When the sun rises in the Arctic after having been gone for months, the effect is one of time blindness and disorientation. In Rebecca Wright Stevens's gripping legal thriller-memoir, Sisters of the Midnight Sun, this unwavering beauty became the staging ground for a crime as chilling as the permafrost. The bodies of two well-known sisters, Bernice and Wanda Ipalook, were discovered outside of Utqiagvik (formerly known as Barrow, Alaska), leading to more than a forensic puzzle for those drawn into the investigation.

The account follows Stevens's time as a tenacious defense attorney assigned to defend Amos Lane, a somewhat notorious figure in the region. Lane had assault and theft charges already pending against him, making him an easy target to accuse for the sisters' deaths. What began as a straightforward criminal case quickly spiraled into a complex web of politics and historical trauma. Stevens skillfully sets the scene, detailing the claustrophobia of a town where everyone is a witness and no one is a stranger.
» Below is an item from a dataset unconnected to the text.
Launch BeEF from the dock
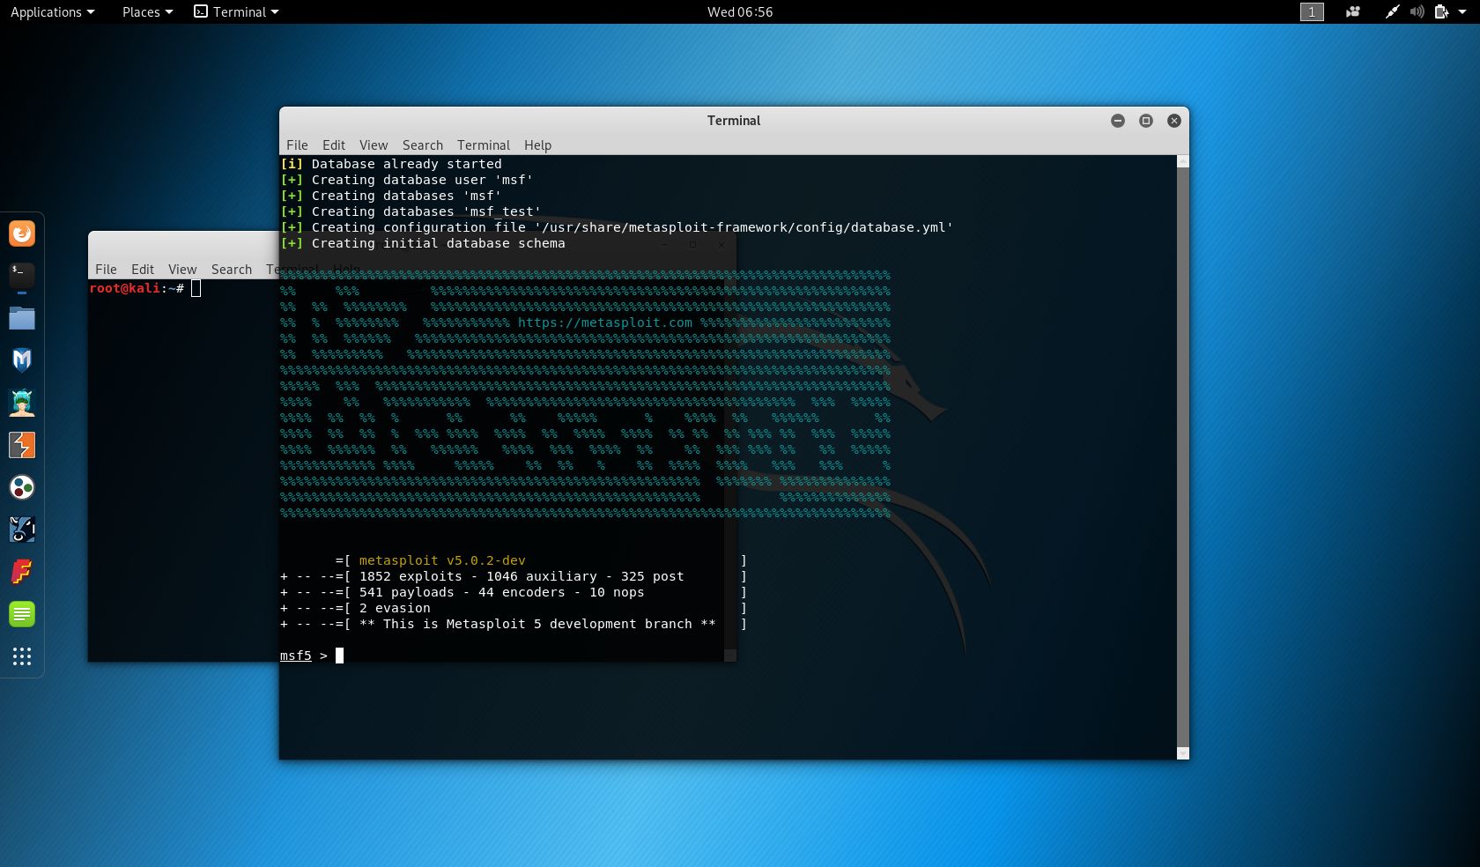The height and width of the screenshot is (867, 1480). click(22, 530)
The writing is gripping as she describes the procedural hurdles specific to the region: having to take prop planes to inaccessible areas, the importance of oral testimony, and the gut-wrenching stakes for a community trying to get justice for people they had known their entire lives, slain and accused alike.

Perhaps the most compelling attribute of Sisters of the Midnight Sun is Stevens's transparency regarding her own relationship with the Arctic and its community. She details her connections to at-risk teens she was unable to help, as well as her romance with a charming Indigenous man who, like many in the town, had a serious drug dependency. She mourned the limitations of her role as a legal practitioner within these communities, even as her bonds with the people there deepened. The natural world is itself a character, with scenes that dramatize both the dangers of the cold and the creatures living within it, as when Stevens found herself face to face with a ravenous polar bear: "Terror seized me like I had never known before--not of death or of darkness but of being lifted into the air and hearing all my ribs snap."

Sisters of the Midnight Sun is for readers who grew up on the razor-sharp courtroom dramas of Scott Turow or the high-stakes atmospheric tension of John Grisham, delivering an extra bite that feels like a bracing breath of sub-zero air. It provides the satisfaction of a legal thriller while serving as an insightful investigation into a territory those in the Lower 48 rarely see clearly. This is a haunting, expertly crafted reminder that the law is only as strong as the people who uphold it. --Elizabeth DeNoma, executive editor, DeNoma Literary Services, Seattle, Wash.

Shelf Talker: Sisters of the Midnight Sun is a powerful exploration of the nature of justice and the Utqiagvik community.